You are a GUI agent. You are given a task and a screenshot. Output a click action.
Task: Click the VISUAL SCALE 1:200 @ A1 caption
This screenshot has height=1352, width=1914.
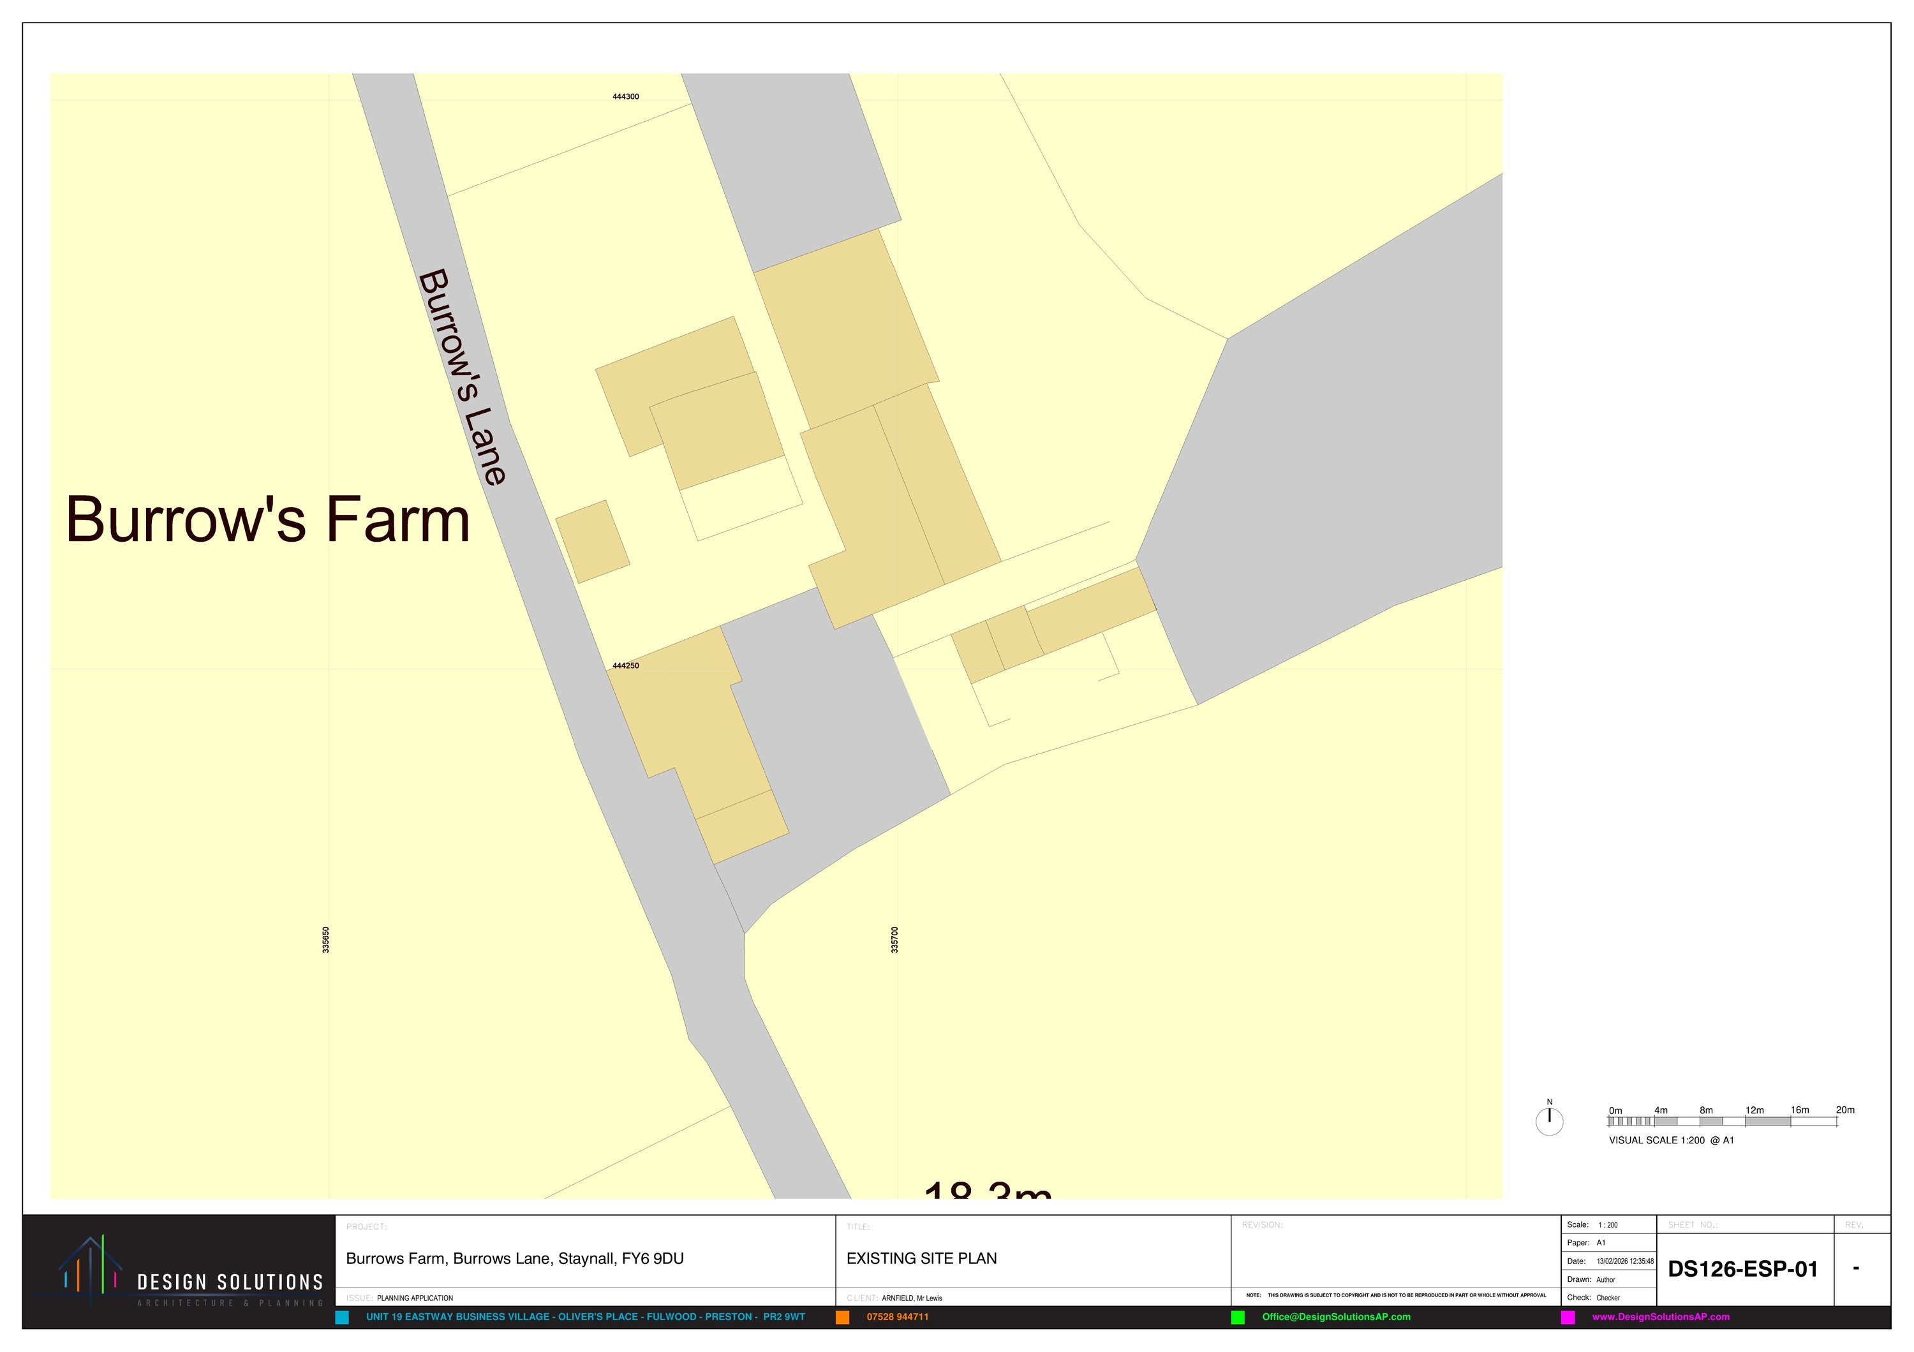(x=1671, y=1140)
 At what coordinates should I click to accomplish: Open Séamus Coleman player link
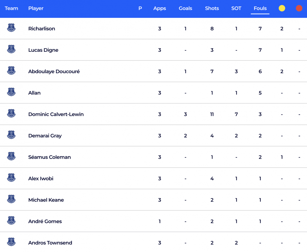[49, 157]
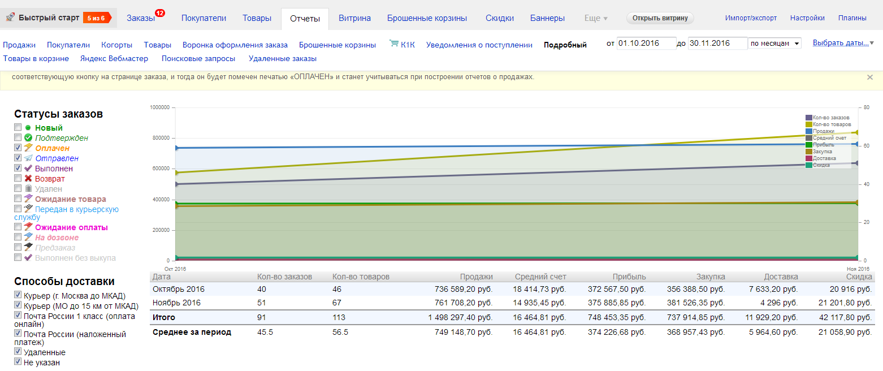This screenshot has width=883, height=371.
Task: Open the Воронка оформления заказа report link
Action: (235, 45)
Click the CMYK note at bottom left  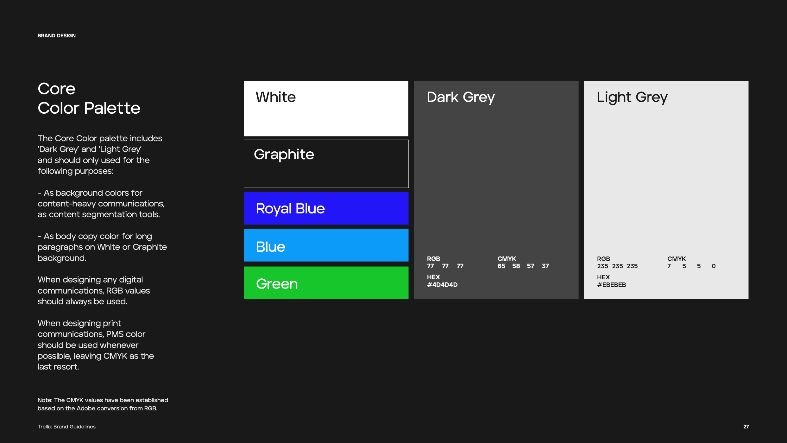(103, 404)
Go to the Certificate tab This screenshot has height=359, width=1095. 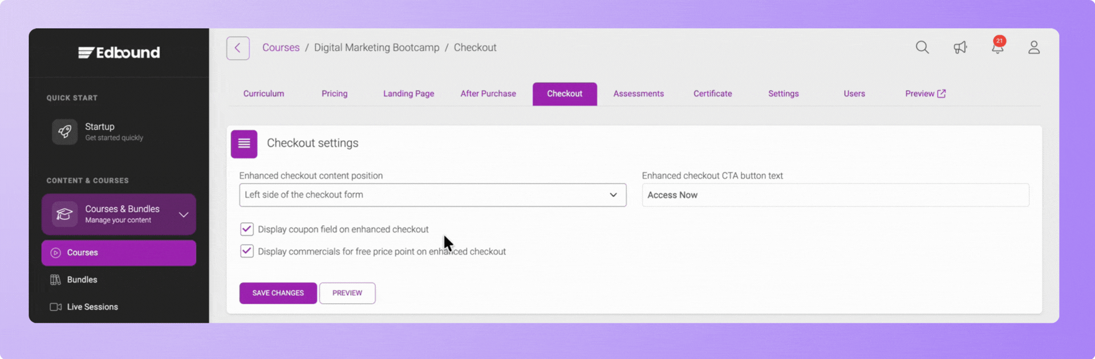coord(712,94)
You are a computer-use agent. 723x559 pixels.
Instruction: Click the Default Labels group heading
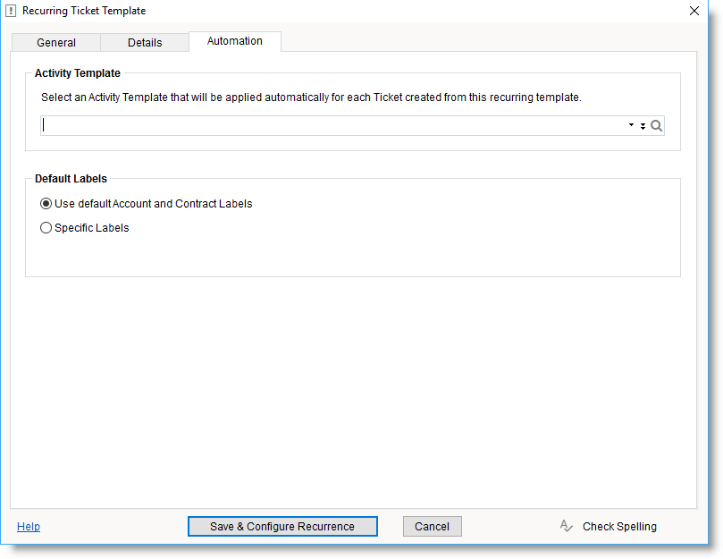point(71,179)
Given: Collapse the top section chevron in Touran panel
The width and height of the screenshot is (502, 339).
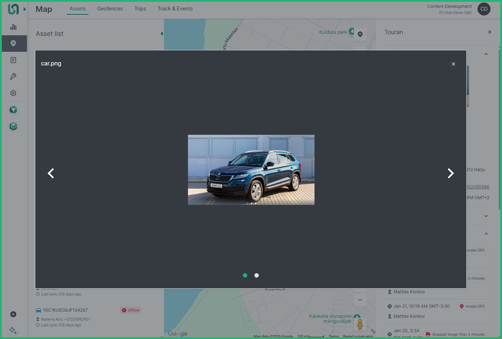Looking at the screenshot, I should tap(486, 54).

▬▬▬

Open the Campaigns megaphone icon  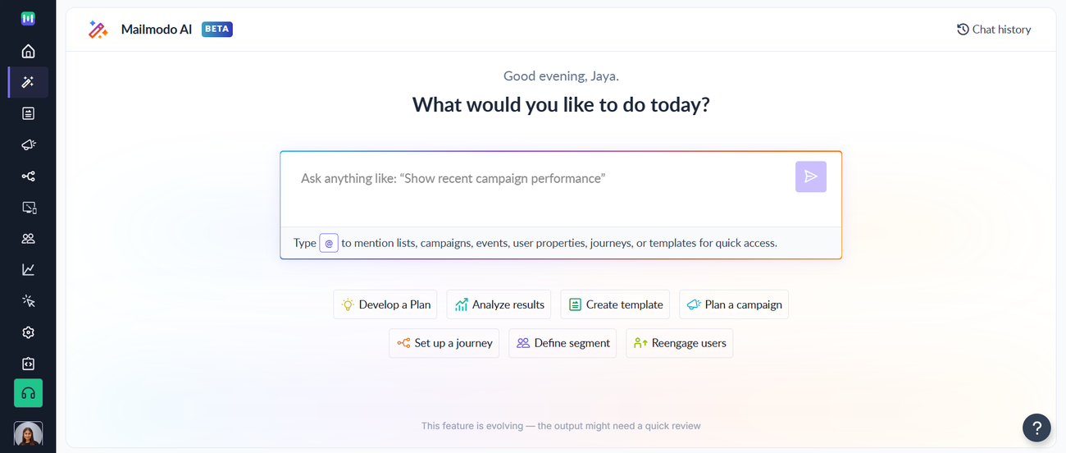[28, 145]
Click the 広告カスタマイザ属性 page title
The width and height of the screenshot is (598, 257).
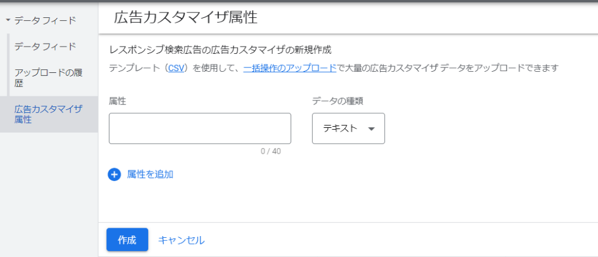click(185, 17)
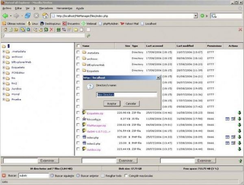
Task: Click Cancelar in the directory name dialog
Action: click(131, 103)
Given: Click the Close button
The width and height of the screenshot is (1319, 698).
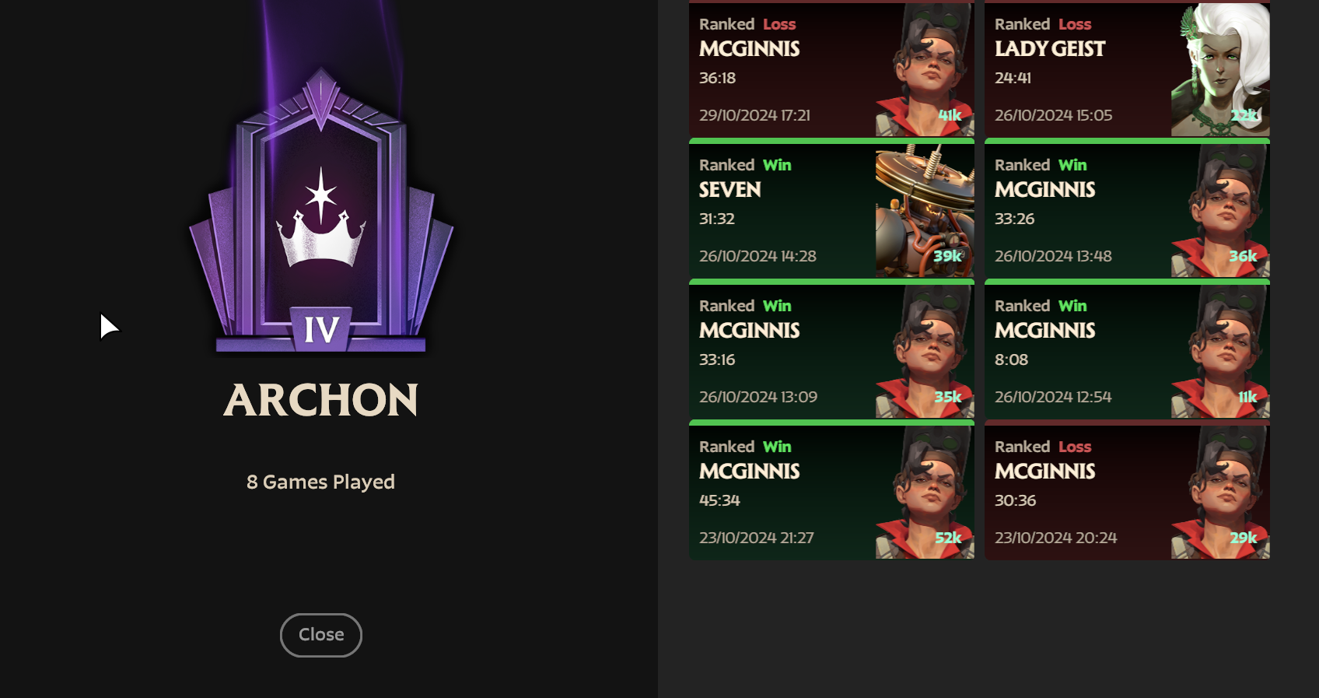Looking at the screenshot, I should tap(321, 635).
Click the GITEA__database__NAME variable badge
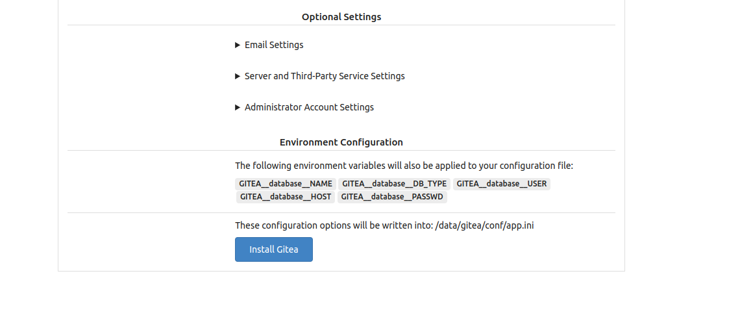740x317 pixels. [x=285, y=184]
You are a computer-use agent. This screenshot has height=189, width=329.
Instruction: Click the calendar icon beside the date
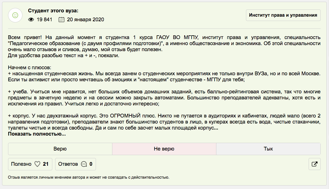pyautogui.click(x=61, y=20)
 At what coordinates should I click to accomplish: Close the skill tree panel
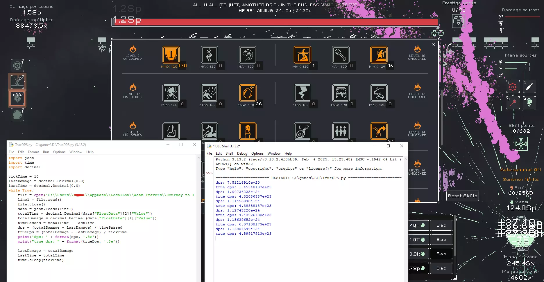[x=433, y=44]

▬▬▬

> **Exercise directions**:
Can you reproduce the records from the line containing "You are a computer-use agent. This" through the line containing "[x=433, y=44]", both included, with the pictures left out?

> **Expected output**:
You are a computer-use agent. This screenshot has height=189, width=329.
Instruction: Click the calendar icon beside the date
pyautogui.click(x=61, y=20)
 At what coordinates should I click to accomplish: Close the skill tree panel
[x=433, y=44]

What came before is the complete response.